**Document passage:**
* Begin *
MONTRÉAL, QUEBEC, THIS 7th DAY OF MAY 1997

PRESENT: RICHARD MORNEAU, PROTHONOTARY

BETWEEN:

     MALPICA VILCAPUMA CLARA,

     Applicant,

     AND

     MINISTER OF CITIZENSHIP

     AND IMMIGRATION,

     Respondent.

     O R D E R

     The Motion for an extension of time is dismissed.

                                 Richard Morneau

                                 Prothonotary

Certified true translation

C. Delon, LL.L.

     IMM-1023-97

BETWEEN:

     MALPICA VILCAPUMA CLARA,

     Applicant,

     AND

     MINISTER OF CITIZENSHIP

     AND IMMIGRATION,

     Respondent.

     REASONS FOR ORDER

RICHARD MORNEAU,

PROTHONOTARY:

     This is a motion by the applicant under subsection 21(2) of the Federal Court Immigration Rules, 1993 (the "Rules") for an extension of the time for serving and filing his record under subsection 10(1) of the Rules. This motion was made to the Court under Rule 324 of the Federal Court Rules which provides that a motion may be disposed of without personal appearance of a party or the party's solicitor and upon consideration of representations in writing.

The facts

     On March 12, 1997, the applicant filed an application for leave and for judicial review of a decision of the Refugee Division dated February 18, 1997.

     Under Rule 10, the applicant had until April 11, 1997, to perfect his application for leave, which he did not do.

     On April 17, 1997, after the deadline had passed, the applicant filed a motion for an extension of time seeking leave to file his record after the time allowed.

     In the motion for an extension of time, counsel for the applicant says simply, in the third paragraph, only that [translation] "the deadline was calculated incorrectly by the firm's secretarial employees".

The law

     It is settled that the Court starts with the principle that the time limits set out in the rules are meant to be complied with.1 Accordingly, as Strayer J. (as he then was) pointed out in Beilin,2 in an application for an extension of time:

     ... [A]n applicant must show that there was some justification for the delay throughout the whole of the period of the delay and that he has an arguable case (see e.g. Grewal v. M.E.I., [1985] 2 F.C. 263, 63 N.R. 106 (F.C.A.)).        

     (Emphasis mine)
* End *
**Given information:**
* Begin *
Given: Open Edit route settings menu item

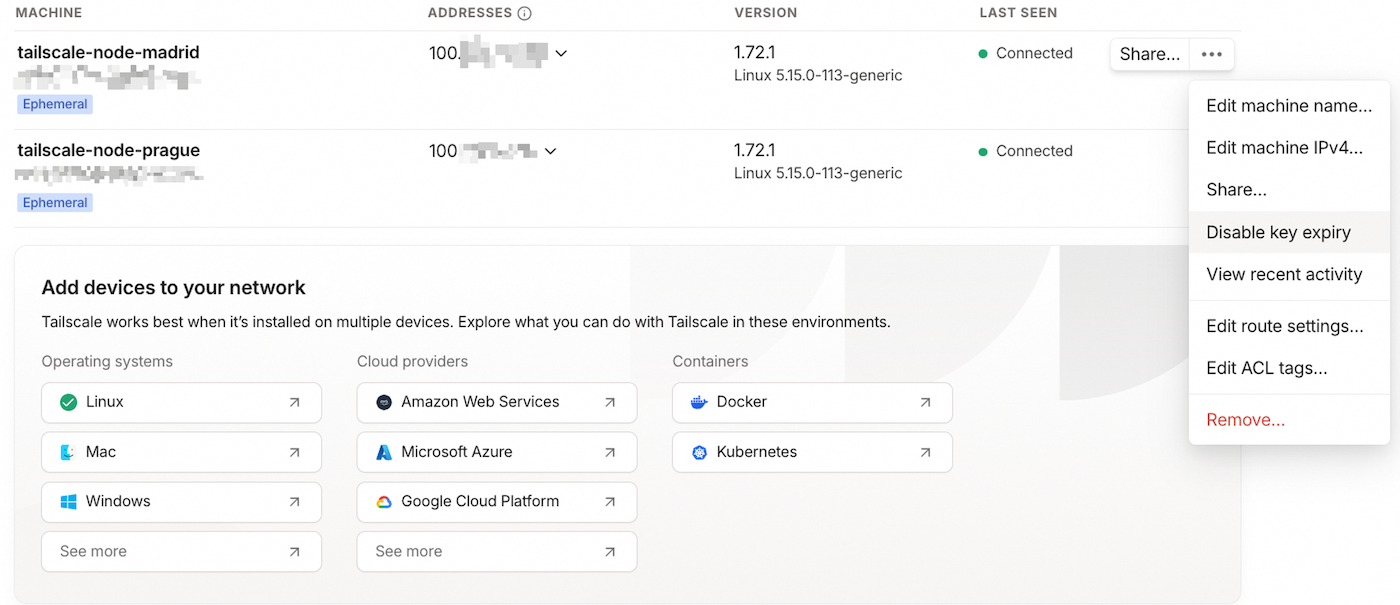Looking at the screenshot, I should (1284, 326).
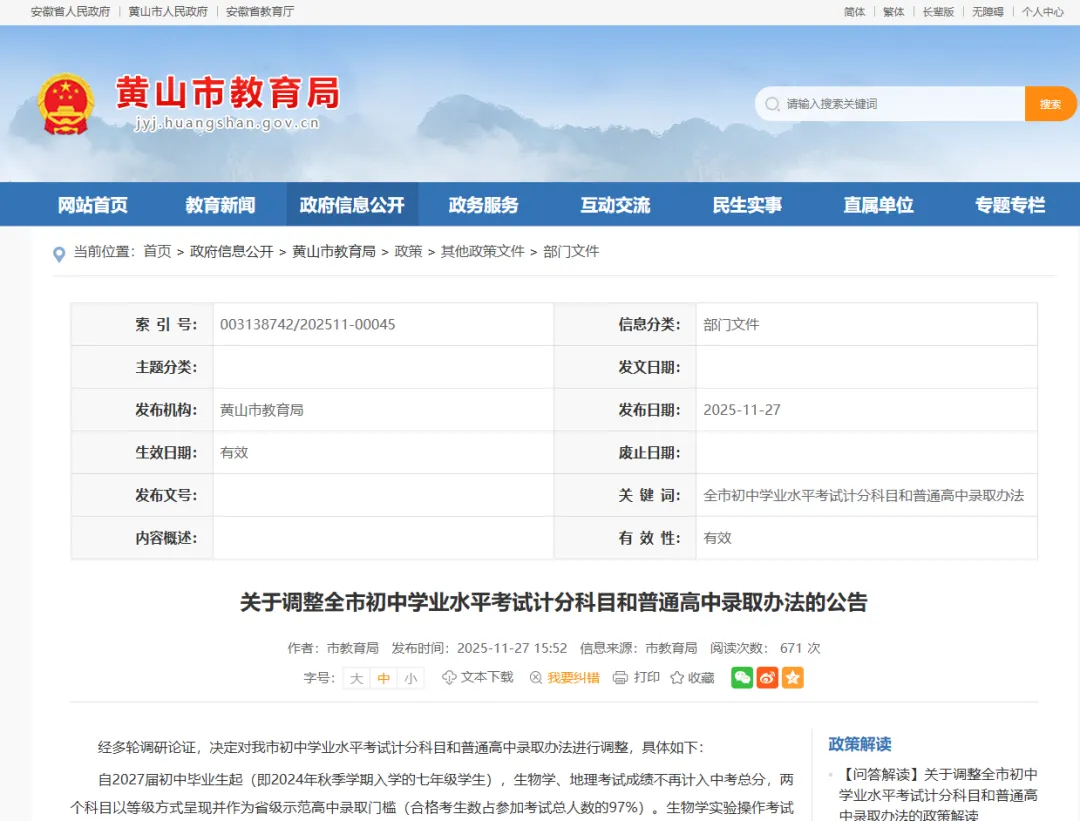Click the magnifier icon in the search box
Screen dimensions: 1080x821
[772, 103]
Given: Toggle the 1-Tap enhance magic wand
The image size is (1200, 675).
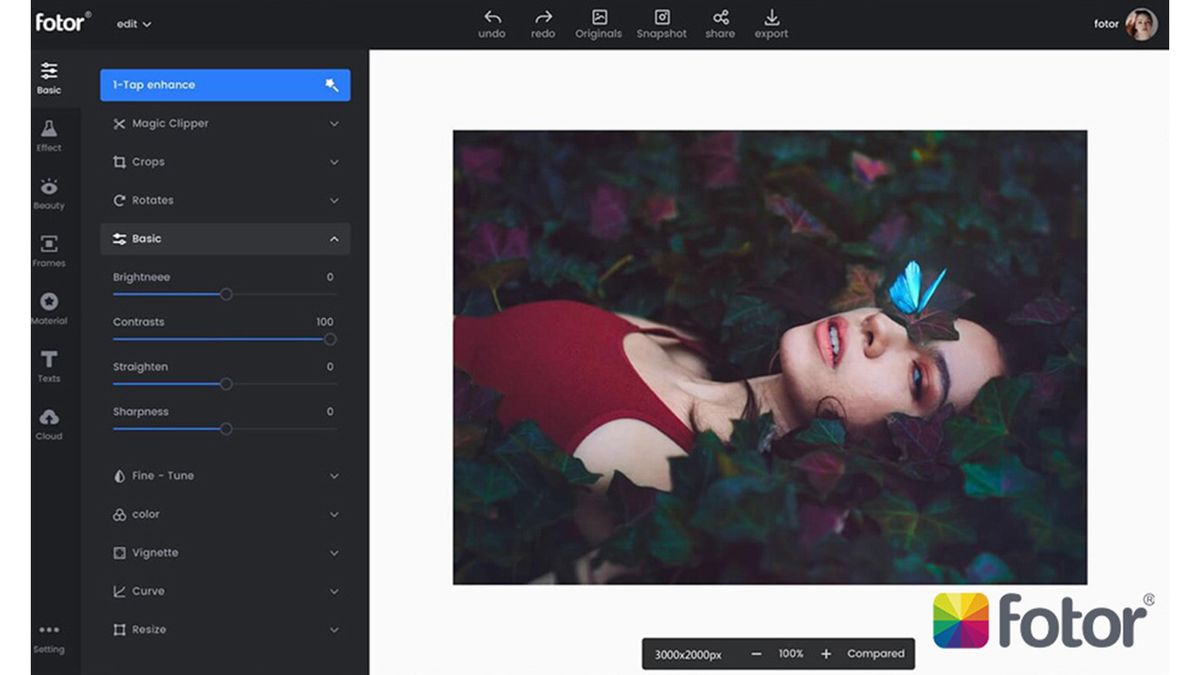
* End *
**Task set:**
**1.** Decide whether each statement below agrees with the Federal Court order. For each, answer yes or no and quote the deciding words.
(a) The applicant filed the application for leave and for judicial review on March 12, 1997.
(b) The applicant perfected the application for leave by April 11, 1997.
(c) The motion for an extension of time was granted.
**2.** Reproduce, word for word, the stretch of the Federal Court order from "In the motion" through "(Emphasis mine)".
**3.** Carry on writing the Federal Court order from the point where it stops.

**Outputs:**
**1.**
(a) Yes: "On March 12, 1997, the applicant filed an application for leave and for judicial review of a decision of the Refugee Division dated February 18, 1997."
(b) No: "the applicant had until April 11, 1997, to perfect his application for leave, which he did not do."
(c) No: "The Motion for an extension of time is dismissed."

**2.**
In the motion for an extension of time, counsel for the applicant says simply, in the third paragraph, only that [translation] "the deadline was calculated incorrectly by the firm's secretarial employees".

The law

     It is settled that the Court starts with the principle that the time limits set out in the rules are meant to be complied with.1 Accordingly, as Strayer J. (as he then was) pointed out in Beilin,2 in an application for an extension of time:

     ... [A]n applicant must show that there was some justification for the delay throughout the whole of the period of the delay and that he has an arguable case (see e.g. Grewal v. M.E.I., [1985] 2 F.C. 263, 63 N.R. 106 (F.C.A.)).        

     (Emphasis mine)

**3.**
     With respect, more specifically, to the question of what explanations would establish that it was not possible to comply with the whole of the time limit set out in subsection 10(1) of the Rules, resulting in the need for an extension of time, Reed J. of this Court pointed out in Chin that there must be

     ... some reason for the delay which is beyond the control of counsel or the applicant, for example, illness or some other unexpected or unanticipated event.3        

     According to Reed J., this kind of standard is required in the interests of fairness to parties and counsel who make an effort to comply with the time limits set out in the Rules.4

     Where the Court is satisfied in a case that the time limit in rule 10 has been interrupted or significantly affected by an unexpected or unforeseen event, it may exhibit indulgence to an applicant and grant him or her an extension of time. It is accepted that the need for indulgence in these cases is often prompted by the very conduct of the applicant's counsel.

     It will be understood that in those circumstances, fairness means that the twofold test in Beilin is more often not mentioned, while not necessarily being ruled out.

     Does this case really involve an unexpected event? I am not at all satisfied of this, for the following reasons.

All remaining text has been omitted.